The sense in which it is true turns out to be a variation on Edmund Burke’s great observation about the “little platoons.” An atomistic culture, where each individual is an isolated atom, will be unable to resist the massive force of the collective. But if we have numerous molecular bonds—church, family, school, region, etc.—we will be much better equipped to resist the demands of the Hive.
And Dreher does a good job in pointing this out. “It really does take a village—that is to say, a community—to raise a child” (Loc. 1831). And “religion is like a language: you can learn it only in community” (Loc. 1836). There is also this: “Despots, he said, ‘have never worried about religion that is confined mutely to individual minds’” (Loc. 1845). “Their thick community is a strong model of being in the world but not of it” (Loc. 2003).
Our efforts in this regard will have to be intentional because we are up against it. “The power of secular culture to break the chains anchoring us firmly in the biblical story is immense” (Loc. 1857).
Dreher also does a good job here in advocating a life of actual discipline while at the same time warning against buzzkill religiosity.
“That means maintaining regular times of family prayer.

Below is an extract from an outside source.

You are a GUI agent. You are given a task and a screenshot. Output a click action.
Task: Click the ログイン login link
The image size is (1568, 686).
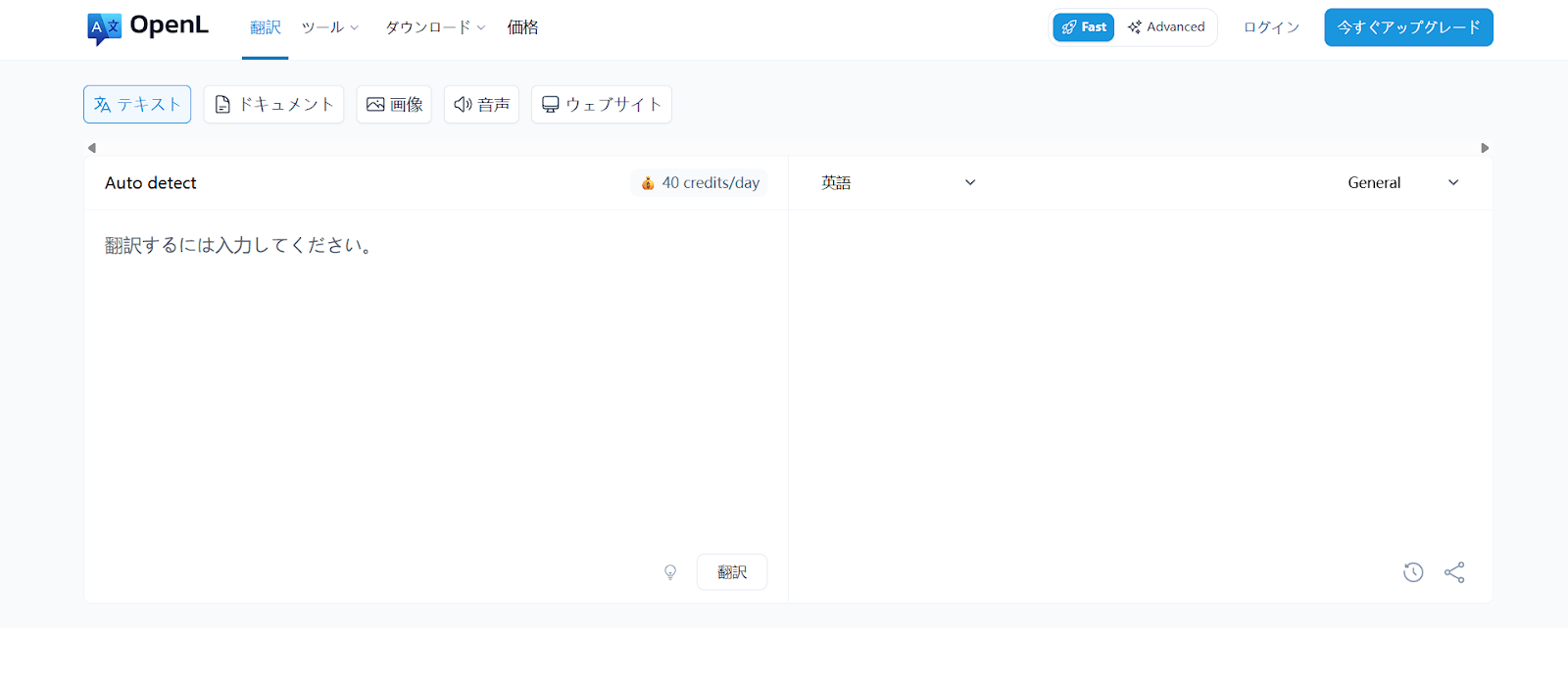pyautogui.click(x=1271, y=27)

That means regular readings of Scripture and stories from the lives of the saints—Christian heroes and heroines from ages past” (Loc. 1862).
“. . . the laughter and conversation around our hearth and table with travelers and other guests and associate that with what it means to be a Christian family, sharing our blessings with others and receiving in turn the blessing of their company” (Loc. 1880).
He also knows that the Benedict Option is going to be instantly attractive to that category of person who always wanted to live in a Unabomber cabin, and he warns us about that temptation. “If you isolate yourself, you will become weird” (Loc. 2070).
And if you form a community, but you do it the wrong way, too strictly and on too small a scale, you are trying to fight off Leviathan by forming weird little cults. That won’t work either.
“The greatest temptation for tight-knit communities is a compulsion to control its members unduly and to police each other too strictly for deviation from a purity standard” (Loc. 2064).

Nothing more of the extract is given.